Vice News showed footage of these Friday-night protesters chanting “Jews will not replace us” and “blood and soil."
For the Trump defense to make any sense, there would have had to be some other group of people who didn’t subscribe to these awful ideals but for some reason decided to march in common cause with neo-Nazis, white supremacists and white nationalists. It’s theoretically possible there might have been some such people there, but you would think they’d quickly become pretty uncomfortable marching next to people chanting “Jews will not replace us” — and people who appeared prepared for violence, even donning helmets.
And even if such people were somehow there, the overwhelming thrust of the rally was clearly not so innocuous. It was organized by well-known figures in those movements, and the turnout seemed to follow accordingly.
Trump does this a lot. He will say something suggestive — in this case, suggestive that the violence in Charlottesville wasn’t really such a clear-cut result of resurgent racism — and then he will later say something else to give himself plausible deniability. But the plausibility here is basically nil. Trump seemed to find something redeeming in a group of protesters that was clearly full of racists. And even though a person in this group actually killed someone, he decided the blame needed to be shared with another group that wasn’t nearly so monolithic or hateful — and didn’t kill anyone.

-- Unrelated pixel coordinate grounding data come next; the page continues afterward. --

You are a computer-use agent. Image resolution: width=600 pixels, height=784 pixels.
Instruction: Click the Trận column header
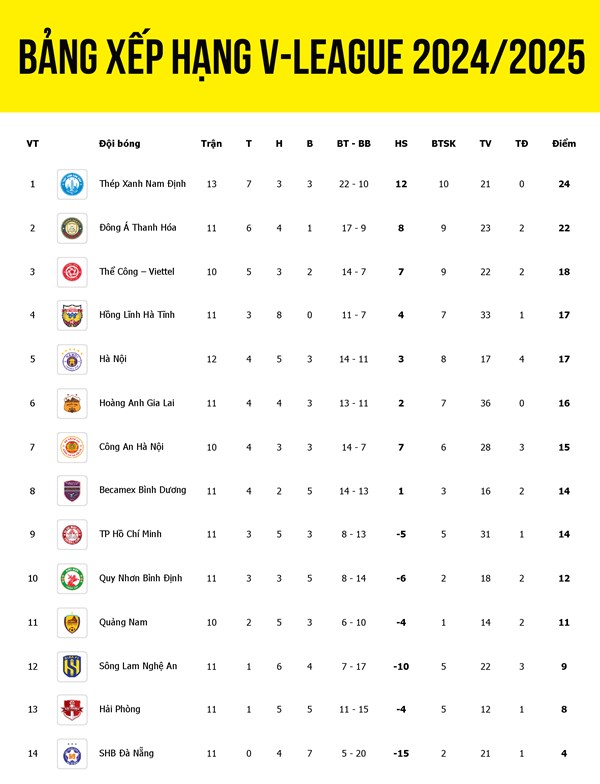(211, 144)
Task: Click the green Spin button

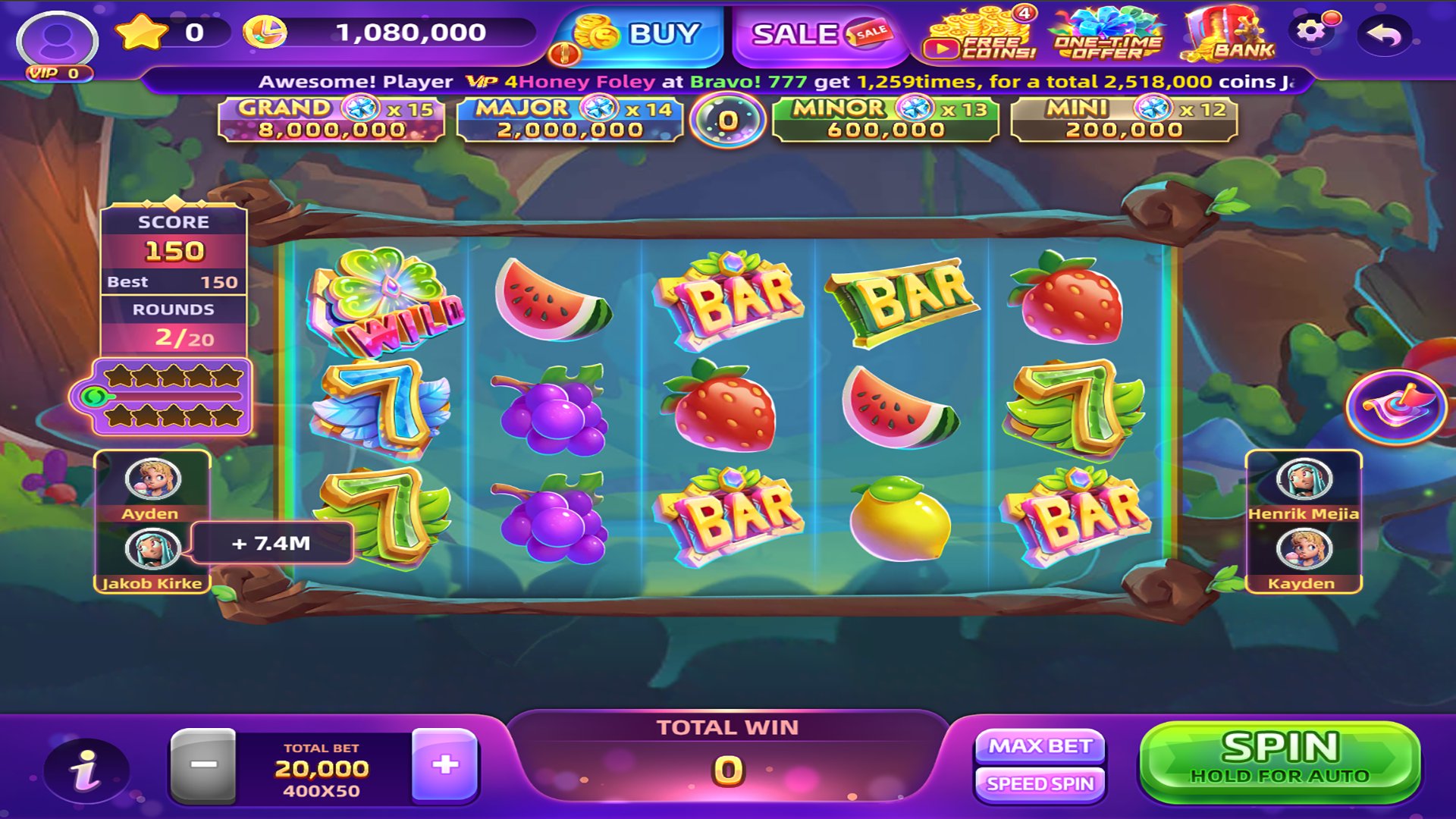Action: [x=1280, y=761]
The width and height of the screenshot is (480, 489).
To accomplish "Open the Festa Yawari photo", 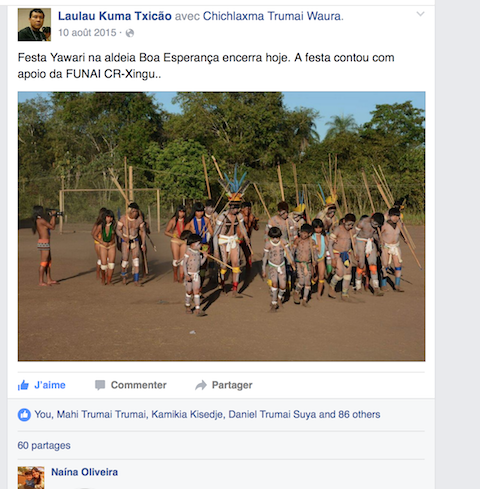I will click(221, 226).
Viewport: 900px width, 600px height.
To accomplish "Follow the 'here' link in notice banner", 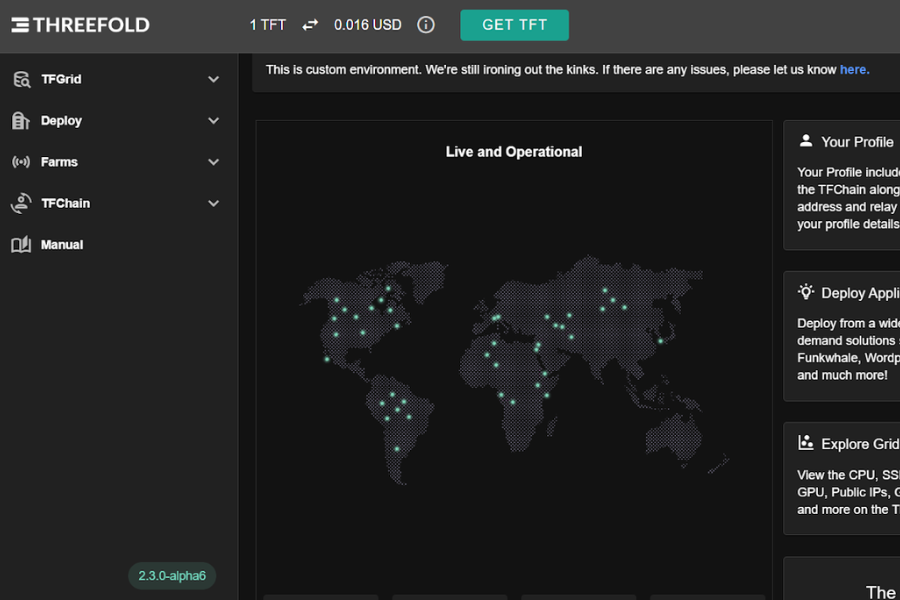I will (853, 70).
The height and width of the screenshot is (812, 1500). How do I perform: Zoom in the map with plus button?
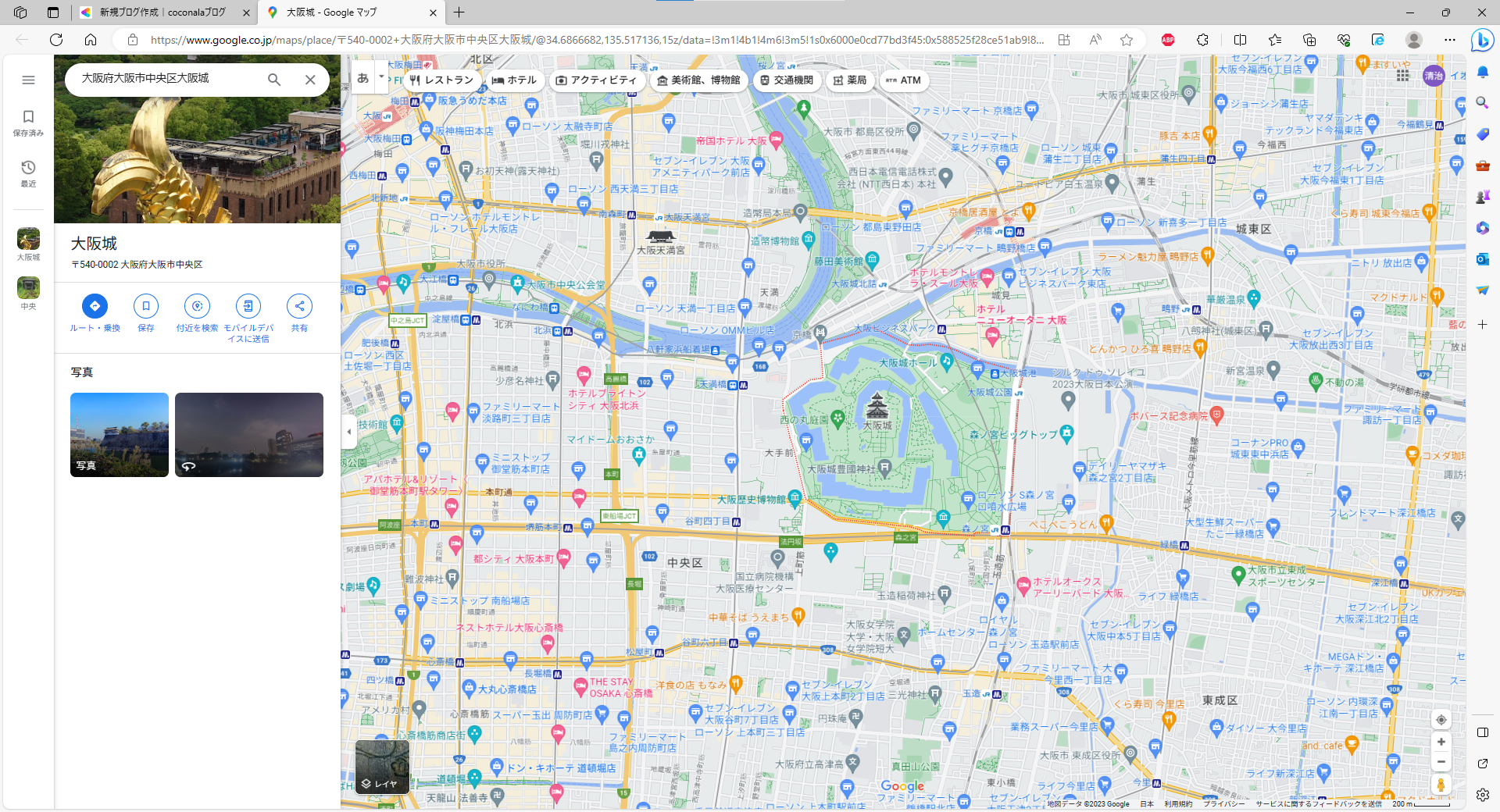point(1441,742)
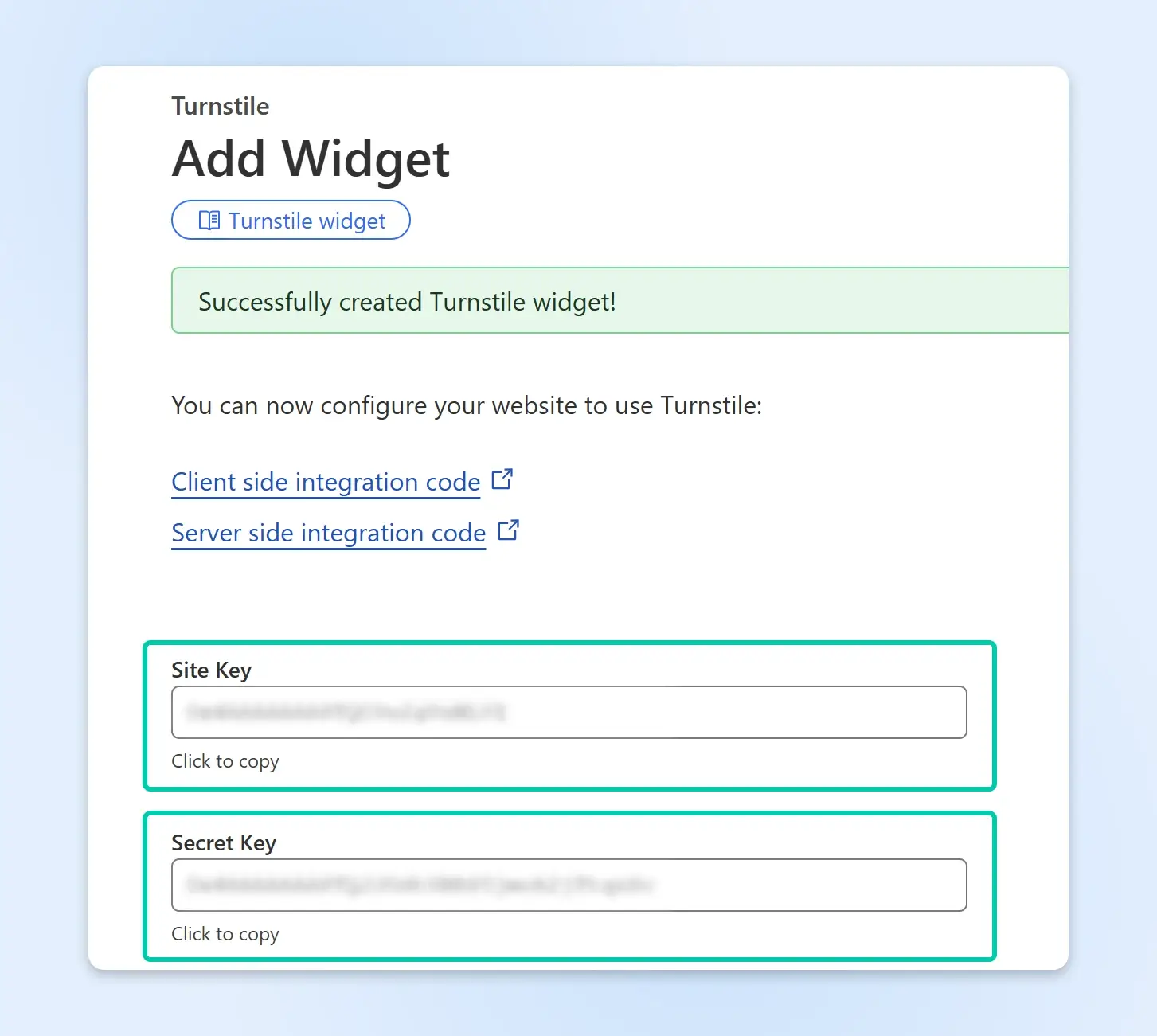Click "Click to copy" under Secret Key
Viewport: 1157px width, 1036px height.
point(225,934)
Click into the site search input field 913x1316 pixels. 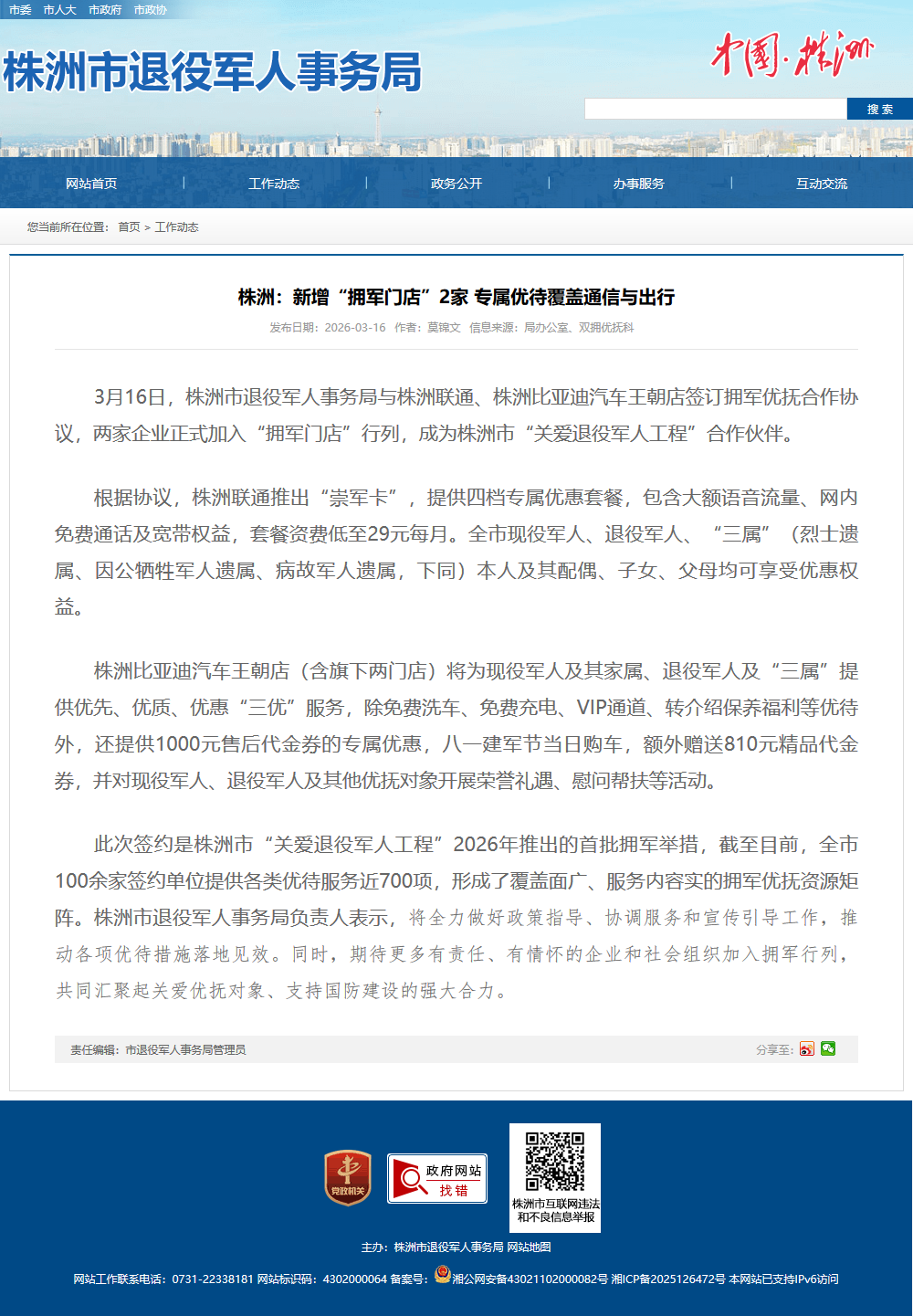715,110
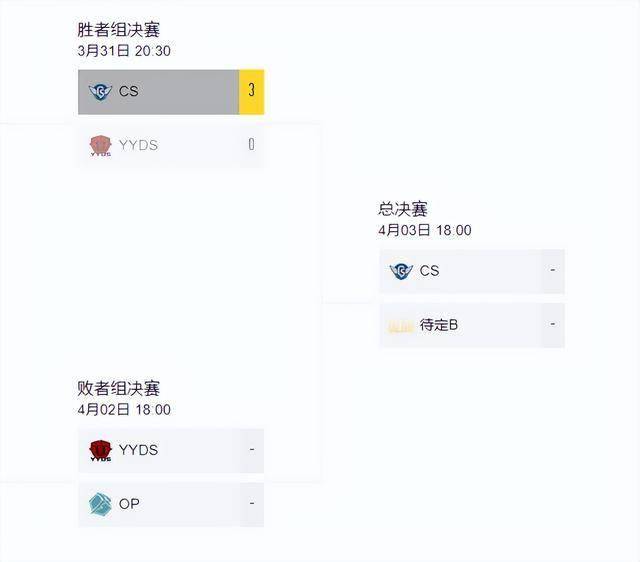Select the OP team name
The height and width of the screenshot is (562, 640).
click(x=129, y=504)
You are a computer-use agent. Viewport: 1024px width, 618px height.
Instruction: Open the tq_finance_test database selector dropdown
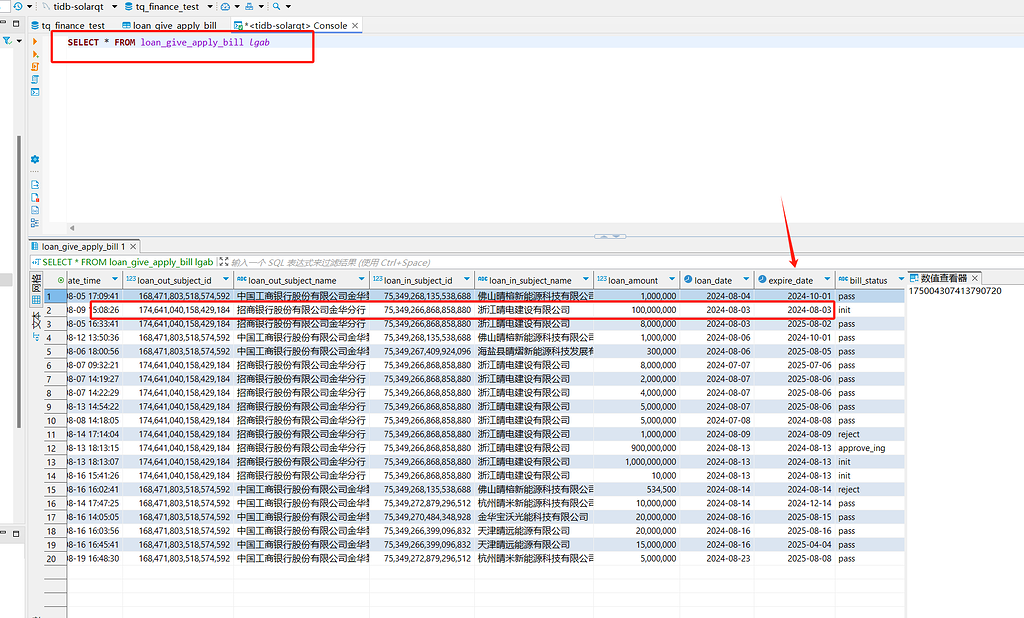pos(210,7)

Oh, and even if you think the media has oversold these comments in some way, Biden’s summary was careful. Here’s how he portrayed it:
Charlottesville is also home to a defining moment for this nation in the last few years. It was there on August of 2017 we saw Klansmen and white supremacists and neo-Nazis come out in the open, their crazed faces illuminated by torches, veins bulging and bearing the fangs of racism. Chanting the same anti-Semitic bile heard across Europe in the ‘30s. And they were met by a courageous group of Americans, and a violent clash ensued and a brave young woman lost her life.And that’s when we heard the words from the president of the United States that stunned the world and shocked the conscience of this nation. He said there were some very fine people on both sides. Very fine people on both sides?With those words, the president of the United States assigned a moral equivalence between those spreading hate and those with the courage to stand against it. And in that moment, I knew the threat to this nation was unlike any I had ever seen in my lifetime.
Biden correctly described who was marching that day, and then he correctly characterized Trump’s comments. The idea that he’s launching his campaign on the “Charlottesville hoax” or the “Charlottesville lie” is a rather amazing contention.
The lesson is similar with Pence’s comments Wednesday. It’s easy to isolate comments meant to insulate oneself — including last week, when Trump eventually and explicitly condemned white supremacists two days after his debate — but it’s also very possible to do so while sending plenty of other signals that point in a very different direction. And Trump’s history on this is anything but a matter of selective editing.